Extract word for word the lines of the listing from its start to the line holding "Charte de bonne conduite (514, 2474)", both ends kept; pictures are not part of the copy.

§

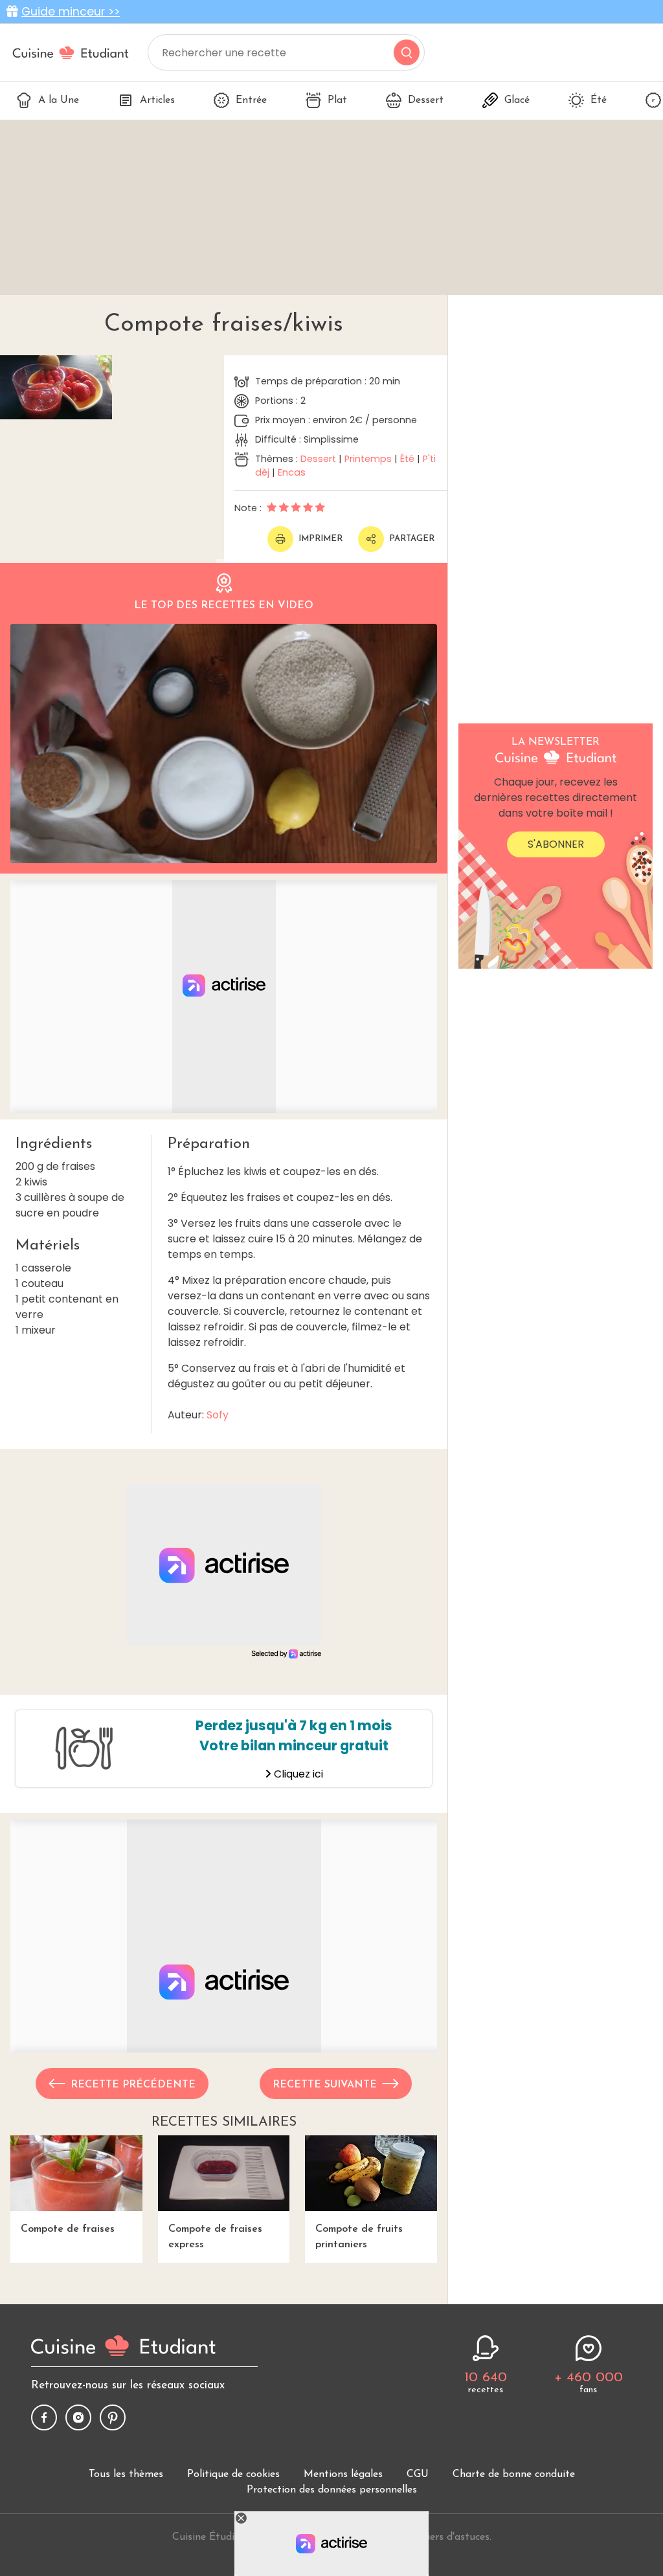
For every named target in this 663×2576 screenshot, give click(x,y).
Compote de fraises (68, 2229)
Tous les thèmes (126, 2474)
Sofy (218, 1414)
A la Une (58, 100)
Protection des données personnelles (332, 2490)
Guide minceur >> (70, 11)
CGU (418, 2474)
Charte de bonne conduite (514, 2474)
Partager (411, 538)
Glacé (517, 100)
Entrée (251, 100)
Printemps (368, 458)
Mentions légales (343, 2474)
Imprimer (320, 538)
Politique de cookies (233, 2474)
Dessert (426, 100)
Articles (157, 100)
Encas (292, 472)
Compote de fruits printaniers (359, 2237)
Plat (337, 100)
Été (598, 100)
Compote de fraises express (215, 2237)
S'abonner (556, 844)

§

→ REPLY TO THE TASK:
For every named target in this 663×2576 screenshot, give click(x,y).
Compote de fraises (68, 2229)
Tous les thèmes (126, 2474)
Sofy (218, 1414)
A la Une (58, 100)
Protection des données personnelles (332, 2490)
Guide minceur >> (70, 11)
CGU (418, 2474)
Charte de bonne conduite (514, 2474)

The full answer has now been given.